[Requirement]: All of the records must be repeated exactly as they read.

[Stored entries]
------------------------------------------------------------

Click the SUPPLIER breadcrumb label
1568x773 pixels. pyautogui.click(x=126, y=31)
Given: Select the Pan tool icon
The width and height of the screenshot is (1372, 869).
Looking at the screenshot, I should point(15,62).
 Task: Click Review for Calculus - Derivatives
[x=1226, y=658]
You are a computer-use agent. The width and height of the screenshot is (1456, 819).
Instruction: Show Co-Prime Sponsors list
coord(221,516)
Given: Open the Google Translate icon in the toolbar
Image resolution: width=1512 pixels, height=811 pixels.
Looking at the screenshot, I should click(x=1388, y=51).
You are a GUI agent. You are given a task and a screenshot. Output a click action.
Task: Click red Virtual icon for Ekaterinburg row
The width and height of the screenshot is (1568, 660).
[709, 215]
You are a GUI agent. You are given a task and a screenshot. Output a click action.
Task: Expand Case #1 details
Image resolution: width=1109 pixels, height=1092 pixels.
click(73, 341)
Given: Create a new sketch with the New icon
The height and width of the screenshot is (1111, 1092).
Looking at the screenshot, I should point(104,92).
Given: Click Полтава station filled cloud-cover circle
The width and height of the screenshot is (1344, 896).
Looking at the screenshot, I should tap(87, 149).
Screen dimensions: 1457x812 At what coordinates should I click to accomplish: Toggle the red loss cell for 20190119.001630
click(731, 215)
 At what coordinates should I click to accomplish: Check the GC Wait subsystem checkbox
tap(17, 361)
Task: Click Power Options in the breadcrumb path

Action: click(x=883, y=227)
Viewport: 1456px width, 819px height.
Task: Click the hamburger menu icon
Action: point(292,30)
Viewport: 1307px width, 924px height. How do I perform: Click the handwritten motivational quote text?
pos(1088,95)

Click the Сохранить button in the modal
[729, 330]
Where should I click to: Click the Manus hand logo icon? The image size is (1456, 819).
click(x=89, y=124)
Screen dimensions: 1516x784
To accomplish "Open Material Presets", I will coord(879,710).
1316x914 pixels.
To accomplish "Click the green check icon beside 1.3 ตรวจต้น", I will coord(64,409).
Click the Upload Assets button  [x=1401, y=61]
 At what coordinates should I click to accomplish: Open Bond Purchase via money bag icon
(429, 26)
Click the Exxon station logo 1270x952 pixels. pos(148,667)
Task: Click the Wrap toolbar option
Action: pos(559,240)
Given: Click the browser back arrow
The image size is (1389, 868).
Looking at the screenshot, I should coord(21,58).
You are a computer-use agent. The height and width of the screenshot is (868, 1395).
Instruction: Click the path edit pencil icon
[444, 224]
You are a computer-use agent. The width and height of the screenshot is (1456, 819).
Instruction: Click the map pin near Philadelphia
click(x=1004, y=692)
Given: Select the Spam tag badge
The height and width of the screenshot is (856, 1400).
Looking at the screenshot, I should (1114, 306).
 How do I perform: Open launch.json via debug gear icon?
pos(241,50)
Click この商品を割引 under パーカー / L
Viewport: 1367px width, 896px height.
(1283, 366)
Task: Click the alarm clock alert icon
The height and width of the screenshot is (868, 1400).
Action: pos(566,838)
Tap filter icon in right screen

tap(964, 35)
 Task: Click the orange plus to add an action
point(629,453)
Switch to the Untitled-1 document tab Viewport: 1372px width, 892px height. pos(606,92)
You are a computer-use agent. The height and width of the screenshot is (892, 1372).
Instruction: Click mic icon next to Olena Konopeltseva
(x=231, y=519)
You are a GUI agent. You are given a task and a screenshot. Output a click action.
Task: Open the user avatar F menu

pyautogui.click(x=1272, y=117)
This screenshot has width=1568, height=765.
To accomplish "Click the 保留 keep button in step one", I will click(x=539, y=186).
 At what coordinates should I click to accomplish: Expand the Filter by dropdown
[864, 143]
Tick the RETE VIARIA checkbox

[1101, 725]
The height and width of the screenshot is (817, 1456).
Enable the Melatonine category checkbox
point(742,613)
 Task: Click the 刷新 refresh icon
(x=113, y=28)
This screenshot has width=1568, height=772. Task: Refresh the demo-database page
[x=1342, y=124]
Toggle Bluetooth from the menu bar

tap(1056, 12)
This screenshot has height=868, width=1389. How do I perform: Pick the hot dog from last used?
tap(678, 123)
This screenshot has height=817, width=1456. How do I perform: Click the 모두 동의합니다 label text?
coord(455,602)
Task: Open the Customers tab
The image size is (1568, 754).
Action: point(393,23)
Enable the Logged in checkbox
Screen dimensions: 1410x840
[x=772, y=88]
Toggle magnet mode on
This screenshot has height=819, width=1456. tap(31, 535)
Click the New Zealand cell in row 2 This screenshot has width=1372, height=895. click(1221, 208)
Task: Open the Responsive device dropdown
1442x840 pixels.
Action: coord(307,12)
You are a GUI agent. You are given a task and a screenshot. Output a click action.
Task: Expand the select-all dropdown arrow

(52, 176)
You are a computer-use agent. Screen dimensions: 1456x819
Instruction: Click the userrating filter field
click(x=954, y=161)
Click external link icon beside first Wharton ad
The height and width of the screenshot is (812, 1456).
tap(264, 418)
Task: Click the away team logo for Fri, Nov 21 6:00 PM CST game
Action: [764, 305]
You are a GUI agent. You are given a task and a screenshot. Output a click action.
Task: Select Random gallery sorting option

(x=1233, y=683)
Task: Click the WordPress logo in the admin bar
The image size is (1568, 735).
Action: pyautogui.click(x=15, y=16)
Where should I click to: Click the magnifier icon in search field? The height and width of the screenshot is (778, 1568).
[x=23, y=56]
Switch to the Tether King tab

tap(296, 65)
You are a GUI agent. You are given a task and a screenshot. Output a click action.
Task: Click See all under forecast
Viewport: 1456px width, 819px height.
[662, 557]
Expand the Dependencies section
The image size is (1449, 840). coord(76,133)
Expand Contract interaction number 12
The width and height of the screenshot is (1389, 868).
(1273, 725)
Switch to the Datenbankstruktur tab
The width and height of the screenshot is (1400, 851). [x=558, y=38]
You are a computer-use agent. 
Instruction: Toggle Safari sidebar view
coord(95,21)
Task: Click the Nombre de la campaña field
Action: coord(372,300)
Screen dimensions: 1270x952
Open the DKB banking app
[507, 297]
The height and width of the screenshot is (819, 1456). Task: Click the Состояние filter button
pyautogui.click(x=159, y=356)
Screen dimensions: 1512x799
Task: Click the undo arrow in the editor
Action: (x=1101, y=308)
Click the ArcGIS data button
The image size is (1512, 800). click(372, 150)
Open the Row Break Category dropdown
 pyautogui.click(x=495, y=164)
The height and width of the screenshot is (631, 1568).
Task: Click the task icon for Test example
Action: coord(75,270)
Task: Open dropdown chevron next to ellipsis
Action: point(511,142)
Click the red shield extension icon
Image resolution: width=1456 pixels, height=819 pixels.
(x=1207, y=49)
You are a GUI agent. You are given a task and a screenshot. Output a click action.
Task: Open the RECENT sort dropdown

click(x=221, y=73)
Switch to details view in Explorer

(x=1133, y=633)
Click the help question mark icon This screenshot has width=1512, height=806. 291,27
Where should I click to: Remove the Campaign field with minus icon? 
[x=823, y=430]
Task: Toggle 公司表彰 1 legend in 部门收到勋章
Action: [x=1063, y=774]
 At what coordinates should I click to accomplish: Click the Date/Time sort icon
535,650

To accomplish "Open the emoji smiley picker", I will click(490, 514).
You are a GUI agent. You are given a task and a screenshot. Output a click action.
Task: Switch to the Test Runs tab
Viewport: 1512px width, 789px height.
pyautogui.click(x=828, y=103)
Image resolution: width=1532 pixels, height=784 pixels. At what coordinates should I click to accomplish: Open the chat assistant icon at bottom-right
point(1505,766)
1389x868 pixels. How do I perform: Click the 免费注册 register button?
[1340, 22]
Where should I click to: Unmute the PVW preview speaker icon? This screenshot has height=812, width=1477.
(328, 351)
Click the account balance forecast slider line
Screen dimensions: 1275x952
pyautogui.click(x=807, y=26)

------------------------------------------------------------

[Result of the task]:
Click the SUPPLIER breadcrumb label
1568x773 pixels. pyautogui.click(x=126, y=31)
Given: Select the Pan tool icon
The width and height of the screenshot is (1372, 869).
Looking at the screenshot, I should point(15,62).
 Task: Click Review for Calculus - Derivatives
[x=1226, y=658]
You are a computer-use agent. The width and height of the screenshot is (1456, 819).
Instruction: Show Co-Prime Sponsors list
coord(221,516)
Given: Open the Google Translate icon in the toolbar
Image resolution: width=1512 pixels, height=811 pixels.
Looking at the screenshot, I should click(x=1388, y=51).
You are a GUI agent. You are given a task and a screenshot. Output a click action.
Task: Click red Virtual icon for Ekaterinburg row
The width and height of the screenshot is (1568, 660).
[709, 215]
You are a GUI agent. You are given a task and a screenshot. Output a click action.
Task: Expand Case #1 details
Image resolution: width=1109 pixels, height=1092 pixels.
click(73, 341)
Given: Create a new sketch with the New icon
The height and width of the screenshot is (1111, 1092).
Looking at the screenshot, I should point(104,92).
Given: Click Полтава station filled cloud-cover circle
The width and height of the screenshot is (1344, 896).
Looking at the screenshot, I should tap(87, 149).
Screen dimensions: 1457x812 At what coordinates should I click to accomplish: Toggle the red loss cell for 20190119.001630
click(731, 215)
 At what coordinates should I click to accomplish: Check the GC Wait subsystem checkbox
tap(17, 361)
Task: Click Power Options in the breadcrumb path

Action: click(x=883, y=227)
Viewport: 1456px width, 819px height.
Task: Click the hamburger menu icon
Action: point(292,30)
Viewport: 1307px width, 924px height. How do I perform: Click the handwritten motivational quote text?
pos(1088,95)

Click the Сохранить button in the modal
[729, 330]
Where should I click to: Click the Manus hand logo icon? The image size is (1456, 819).
click(x=89, y=124)
Screen dimensions: 1516x784
To accomplish "Open Material Presets", I will coord(879,710).
1316x914 pixels.
To accomplish "Click the green check icon beside 1.3 ตรวจต้น", I will coord(64,409).
Click the Upload Assets button  [x=1401, y=61]
 At what coordinates should I click to accomplish: Open Bond Purchase via money bag icon
(429, 26)
Click the Exxon station logo 1270x952 pixels. pos(148,667)
Task: Click the Wrap toolbar option
Action: pos(559,240)
Given: Click the browser back arrow
The image size is (1389, 868).
Looking at the screenshot, I should coord(21,58).
You are a computer-use agent. The height and width of the screenshot is (868, 1395).
Instruction: Click the path edit pencil icon
[444, 224]
You are a computer-use agent. The width and height of the screenshot is (1456, 819).
Instruction: Click the map pin near Philadelphia
click(x=1004, y=692)
Given: Select the Spam tag badge
The height and width of the screenshot is (856, 1400).
Looking at the screenshot, I should (1114, 306).
 How do I perform: Open launch.json via debug gear icon?
pos(241,50)
Click この商品を割引 under パーカー / L
Viewport: 1367px width, 896px height.
(1283, 366)
Task: Click the alarm clock alert icon
The height and width of the screenshot is (868, 1400).
Action: pos(566,838)
Tap filter icon in right screen

tap(964, 35)
 Task: Click the orange plus to add an action
point(629,453)
Switch to the Untitled-1 document tab Viewport: 1372px width, 892px height. pos(606,92)
You are a computer-use agent. The height and width of the screenshot is (892, 1372).
Instruction: Click mic icon next to Olena Konopeltseva
(x=231, y=519)
You are a GUI agent. You are given a task and a screenshot. Output a click action.
Task: Open the user avatar F menu

pyautogui.click(x=1272, y=117)
This screenshot has width=1568, height=765.
To accomplish "Click the 保留 keep button in step one", I will click(x=539, y=186).
 At what coordinates should I click to accomplish: Expand the Filter by dropdown
[864, 143]
Tick the RETE VIARIA checkbox

[1101, 725]
The height and width of the screenshot is (817, 1456).
Enable the Melatonine category checkbox
point(742,613)
 Task: Click the 刷新 refresh icon
(x=113, y=28)
This screenshot has width=1568, height=772. Task: Refresh the demo-database page
[x=1342, y=124]
Toggle Bluetooth from the menu bar

tap(1056, 12)
This screenshot has height=868, width=1389. How do I perform: Pick the hot dog from last used?
tap(678, 123)
This screenshot has height=817, width=1456. How do I perform: Click the 모두 동의합니다 label text?
coord(455,602)
Task: Open the Customers tab
The image size is (1568, 754).
Action: point(393,23)
Enable the Logged in checkbox
Screen dimensions: 1410x840
[x=772, y=88]
Toggle magnet mode on
This screenshot has height=819, width=1456. tap(31, 535)
Click the New Zealand cell in row 2 This screenshot has width=1372, height=895. click(1221, 208)
Task: Open the Responsive device dropdown
1442x840 pixels.
Action: coord(307,12)
You are a GUI agent. You are given a task and a screenshot. Output a click action.
Task: Expand the select-all dropdown arrow

(52, 176)
You are a computer-use agent. Screen dimensions: 1456x819
Instruction: Click the userrating filter field
click(x=954, y=161)
Click external link icon beside first Wharton ad
The height and width of the screenshot is (812, 1456).
tap(264, 418)
Task: Click the away team logo for Fri, Nov 21 6:00 PM CST game
Action: [764, 305]
You are a GUI agent. You are given a task and a screenshot. Output a click action.
Task: Select Random gallery sorting option

(x=1233, y=683)
Task: Click the WordPress logo in the admin bar
The image size is (1568, 735).
Action: pyautogui.click(x=15, y=16)
Where should I click to: Click the magnifier icon in search field? The height and width of the screenshot is (778, 1568).
[x=23, y=56]
Switch to the Tether King tab

tap(296, 65)
You are a GUI agent. You are given a task and a screenshot. Output a click action.
Task: Click See all under forecast
Viewport: 1456px width, 819px height.
[662, 557]
Expand the Dependencies section
The image size is (1449, 840). coord(76,133)
Expand Contract interaction number 12
The width and height of the screenshot is (1389, 868).
(1273, 725)
Switch to the Datenbankstruktur tab
The width and height of the screenshot is (1400, 851). [x=558, y=38]
You are a computer-use agent. 
Instruction: Toggle Safari sidebar view
coord(95,21)
Task: Click the Nombre de la campaña field
Action: coord(372,300)
Screen dimensions: 1270x952
Open the DKB banking app
[507, 297]
The height and width of the screenshot is (819, 1456). Task: Click the Состояние filter button
pyautogui.click(x=159, y=356)
Screen dimensions: 1512x799
Task: Click the undo arrow in the editor
Action: (x=1101, y=308)
Click the ArcGIS data button
The image size is (1512, 800). click(372, 150)
Open the Row Break Category dropdown
 pyautogui.click(x=495, y=164)
The height and width of the screenshot is (631, 1568).
Task: Click the task icon for Test example
Action: coord(75,270)
Task: Open dropdown chevron next to ellipsis
Action: point(511,142)
Click the red shield extension icon
Image resolution: width=1456 pixels, height=819 pixels.
(x=1207, y=49)
You are a GUI agent. You are given a task and a screenshot. Output a click action.
Task: Open the RECENT sort dropdown

click(x=221, y=73)
Switch to details view in Explorer

(x=1133, y=633)
Click the help question mark icon This screenshot has width=1512, height=806. 291,27
Where should I click to: Remove the Campaign field with minus icon? 
[x=823, y=430]
Task: Toggle 公司表彰 1 legend in 部门收到勋章
Action: [x=1063, y=774]
 At what coordinates should I click to accomplish: Click the Date/Time sort icon
535,650

To accomplish "Open the emoji smiley picker", I will click(490, 514).
You are a GUI agent. You are given a task and a screenshot. Output a click action.
Task: Switch to the Test Runs tab
Viewport: 1512px width, 789px height.
pyautogui.click(x=828, y=103)
Image resolution: width=1532 pixels, height=784 pixels. At what coordinates should I click to accomplish: Open the chat assistant icon at bottom-right
point(1505,766)
1389x868 pixels. How do I perform: Click the 免费注册 register button?
[1340, 22]
Where should I click to: Unmute the PVW preview speaker icon? This screenshot has height=812, width=1477.
(328, 351)
Click the account balance forecast slider line
Screen dimensions: 1275x952
pyautogui.click(x=807, y=26)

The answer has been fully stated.